EXTRACTED TEXT |
....
Sight Reading. Does it excite you? Or make you cringe? It’s definitely one of the more neglected aspects in an everyday piano lesson – after theory, technique and repertoire we rarely seem to have time for it in my students’ lessons. And we do some sight reading every week after all as we learn new pieces… Believe me, I know there are plenty of excuses for putting off getting into a sight reading book. But this semester, one of my goals is to get more of my students into a routine of sight reading so they can improve their skills in this area.
During my undergrad years, I had an amazing teacher who compiled tons of research on sight reading and how to apply these findings into teaching. So below are a few tips and ideas I learned from Dr. Yu-Jane Yang.
- Students were found to be worse in bass clef, left hand, and ledger line reading – thus try focusing on these from the beginning or choose examples to strengthen one of these aspects.
- The majority of sight reading errors are in the rhythm. For struggling students, try adding a step of tapping the rhythm into their sight reading routine.
- More solid piano technique = better sight reading. To quiz your students when technique drills get boring, see if they can do it with their eyes closed or at least not looking at their hands at all!
- Because sight reading is a complex interaction of several skills at the piano, the saying “the younger the better” does NOT apply. Wait until students feel more comfortable with reading, technique, and so on.
....
GIVEN DATA |
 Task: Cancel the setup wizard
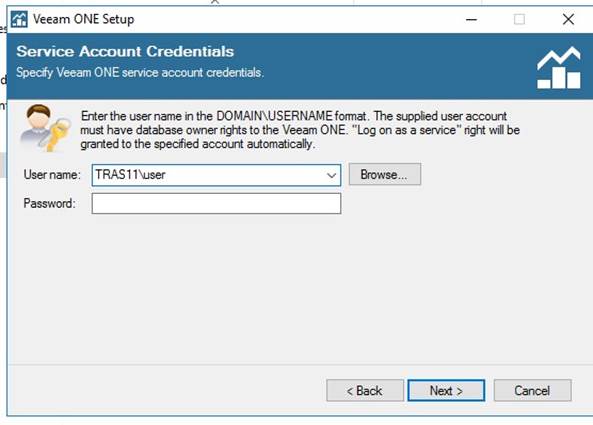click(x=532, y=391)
....
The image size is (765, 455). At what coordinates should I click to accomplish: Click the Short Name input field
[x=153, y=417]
....
REQUIREMENT 1 |
List the three areas of reading in which the piano sight reading article says students were found to be weaker.
REQUIREMENT 2 |
Write the next part of the piano sight reading article, beginning after its final tip.
The entries have no connection to the piano sight reading article.

RESPONSE 1 |
Bass clef, left hand, ledger line reading

RESPONSE 2 |
- Guide students through a check list to help them prestudy the score. Find problem spots, talk about patterns so they learn how to simplify or “chunk” different parts of the music quickly.
So keeping with the last suggestion, I’ve spent time at each lesson guiding my students… Only to have them come back the next week and have forgotten exactly what we checked (even if it was written in their notebook). Thus I’m trying something new – a bookmark! We’ll paper clip it to the page(s) they’ll be sight reading and hopefully, it will remind them daily to follow the steps we practiced at their lesson. I’m sharing our simple bookmark – nothing fancy but there are two versions (one for my younger students, one for my older students). Very simple colors because when you’re printing off more than 20, that’s a lot of ink right?! Hope it’s useful for your studio.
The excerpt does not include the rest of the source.